La Pivellina, una películas del año 2009 recuperada en el festival de cine Europeo de Sevilla en la sección Focus Europa (cuyo país invitado es Austria), se ha colocado como la mejor película del certamen en estos primeros tres días. Estamos ante una cinta sencilla y simple hasta decir basta, pero que toca el cielo con muy poco, ahí está uno de sus aciertos.
La historia comienza cuando una mujer cincuentona sale de su caravana del extrarradio de Roma para buscar a su perro perdido, de nombre Hércules. Se acerca a un parque gritando desesperada su nombre y entonces descubre a una niña de dos años abandonada en un columpio. No sabiendo que hacer y también anhelando cuidar y querer a una criatura, se la lleva a su hogar.
Lo que sigue es la rutina de un grupo de gente que sobrevive más mal que bien y que trabajan en un circo ambulante. Con esta sinopsis es normal pensar en una obra capital como El chico (1921, Charles Chaplin) y, de hecho, en un momento dado nuestra heroína ojea un periódico donde destaca precisamente una fotografía de Chaplin. La historia se centra en tres personas; Patty y Walter, pareja sentimental y artística que nunca tuvieron niños, y en Tairo, un joven que pasa a ser una especie de hermano mayor para la pequeña.

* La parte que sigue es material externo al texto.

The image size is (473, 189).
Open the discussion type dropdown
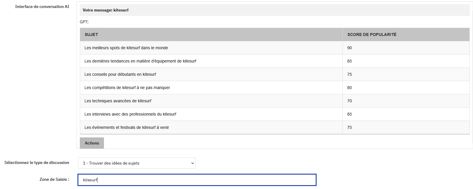tap(137, 163)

La candidez de la propuesta evita el subidón de azúcar, pues aunque tierna se esquiva la ñoñeria con maestría. Y esto se debe a unas interpretaciones de unas personas alejadas de la profesión de la interpretación y que por tanto resultan naturales. Pero sobre todo en una cámara que desde el inicio decide situarse pegada a la piel de los protagonistas, intimista, que captura a la perfección todos los detalles que le rodean, intentando captar la sensación de que si no hubiera cámara, la acción sería exactamente la misma. Y lo consigue. Incluso se vislumbra que en muchas de las situaciones hay margen para la improvisación, sobre todo con la niña. Y es que la cría no actúa, simplemente parece haberse acostumbrado a la cámara en lo que presupongo un arduo trabajo previo.

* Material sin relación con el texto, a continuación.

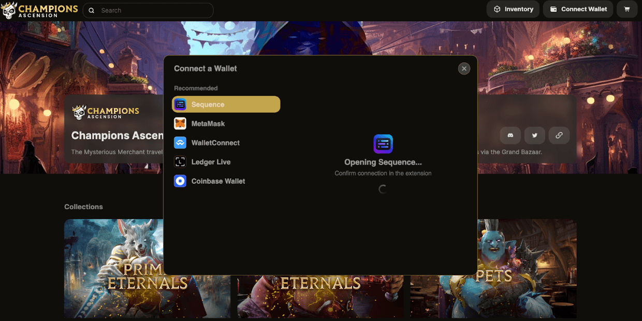
Task: Click the Coinbase Wallet icon
Action: coord(180,181)
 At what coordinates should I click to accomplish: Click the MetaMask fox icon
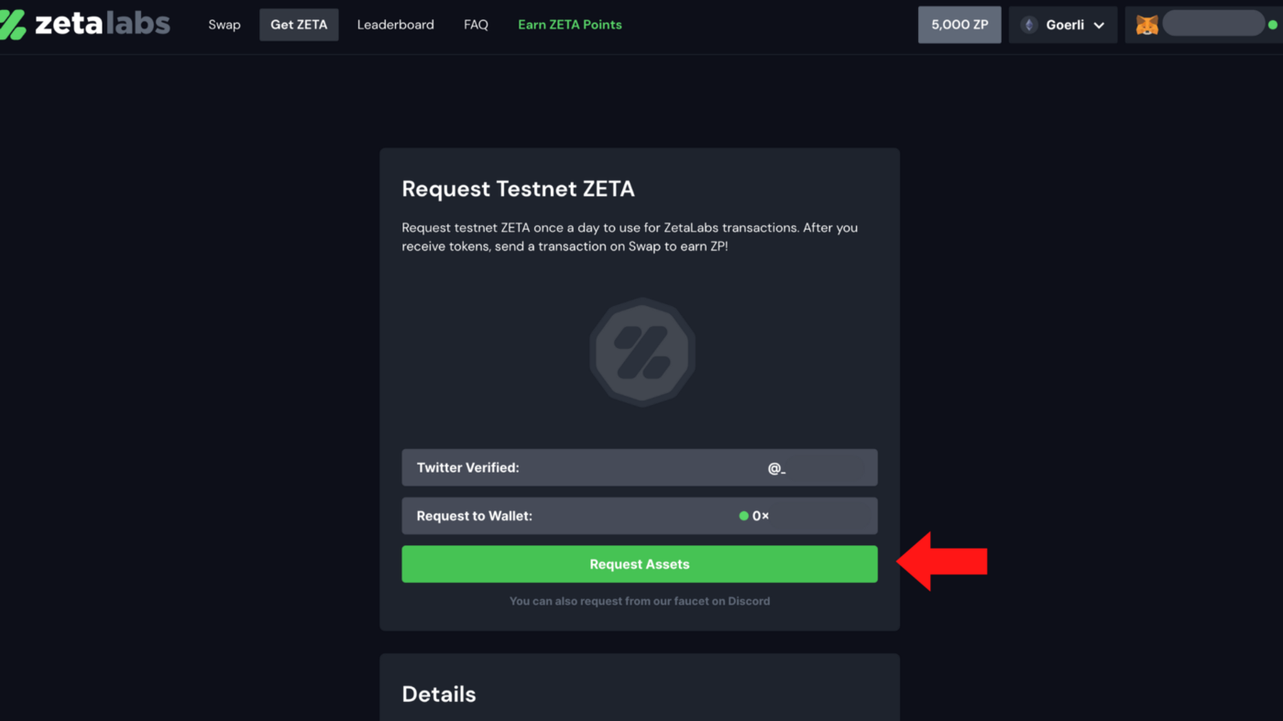tap(1146, 25)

De todas formas estaba viendo la película y no dejaba de darle vueltas al tono y a la manera de estar rodada. Me recordaba mucho a algo. Luego caí en la cuenta, The Shine of Day, vista hace dos años en el mismo festival y reseñada aquí. Y no es de extrañar teniendo en cuenta que los responsables son los mismos. Resulta curioso observar como las dos cintas se hablan entre si y comparten ideas, personajes y sensaciones, a parte por un gusto por rodar en espacios naturales y sobre todo una calidad mirada hacía unas sencillas personas que resultan humanos aún en su derrota diaria.
Pero centrados en La Pivellina, nos quedamos con esos instantes donde se crea una extraña familia y donde vamos descubriendo con cuentagotas algunos detalles de los personajes, que pronto sabremos, se desviven por otorgarle una feliz infancia a la niña que ellos no tuvieron por diferentes motivos. Y entre caravanas, cortes de agua y visitas policiales se alcanza la felicidad en la pequeña comunidad. Es cierto que puede pecar de “película demasiada mona” para algunos, y su narrativa no ofrece muchos conflictos, tan sólo se limita a capturar el influjo de luz que adquieren la vida monótona de nuestros héroes. Desde la dirección se juega a coger a la niña como excusa y como catarsis para cambiarlo todo por mucho que el quehacer del día a día se mantenga.
No es un relato convencional, pues apenas encontramos impulsos narrativos más allá de saber si la madre volverá a reclamar a su pequeña. Pero sirva como ejemplo, todo el detonante nos acaba por mostrar la verdadera personalidad de Walter, el malhumorado artista circense, que intenta mostrarse poco apegado a la niña para descubrir en silencio que es quien más la necesita. Y ese cambio que por lo demás es algo arquetipo de estas relaciones y tampoco es que esté presentado de manera ingeniosa (una simple foto, lo más fácil, sencillo eficaz y mil veces visto), cala hondo. Porque sentimos como auténticos y reales sus emociones. Porque Patty y él son dos personas que se merecen tanto a la pequeña como esta a ellos.